>>

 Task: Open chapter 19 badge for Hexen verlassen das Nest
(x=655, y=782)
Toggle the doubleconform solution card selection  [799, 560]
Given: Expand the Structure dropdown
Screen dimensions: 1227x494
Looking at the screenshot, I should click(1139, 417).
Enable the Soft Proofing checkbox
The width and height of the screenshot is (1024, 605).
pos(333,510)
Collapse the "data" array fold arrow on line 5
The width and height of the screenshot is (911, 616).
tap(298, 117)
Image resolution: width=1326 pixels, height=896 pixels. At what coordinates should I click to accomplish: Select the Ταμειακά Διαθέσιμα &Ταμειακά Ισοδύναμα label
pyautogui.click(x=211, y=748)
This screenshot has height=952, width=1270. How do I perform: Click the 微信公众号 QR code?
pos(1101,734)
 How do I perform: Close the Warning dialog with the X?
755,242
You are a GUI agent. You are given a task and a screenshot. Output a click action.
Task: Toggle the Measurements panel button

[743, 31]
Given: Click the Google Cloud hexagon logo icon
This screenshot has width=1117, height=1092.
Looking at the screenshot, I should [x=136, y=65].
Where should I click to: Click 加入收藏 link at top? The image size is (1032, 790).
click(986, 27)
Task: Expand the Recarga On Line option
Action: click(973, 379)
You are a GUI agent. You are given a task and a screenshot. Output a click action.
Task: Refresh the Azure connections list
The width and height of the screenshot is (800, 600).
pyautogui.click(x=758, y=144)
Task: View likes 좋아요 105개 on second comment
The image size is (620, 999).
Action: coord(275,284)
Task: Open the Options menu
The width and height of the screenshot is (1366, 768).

<<

Starting at the first line of the data above, please restate word for word every line up to and including the one that holds "Given: Expand the Structure dropdown", and add nothing else.

Result for this task ::
 Task: Open chapter 19 badge for Hexen verlassen das Nest
(x=655, y=782)
Toggle the doubleconform solution card selection  [799, 560]
Given: Expand the Structure dropdown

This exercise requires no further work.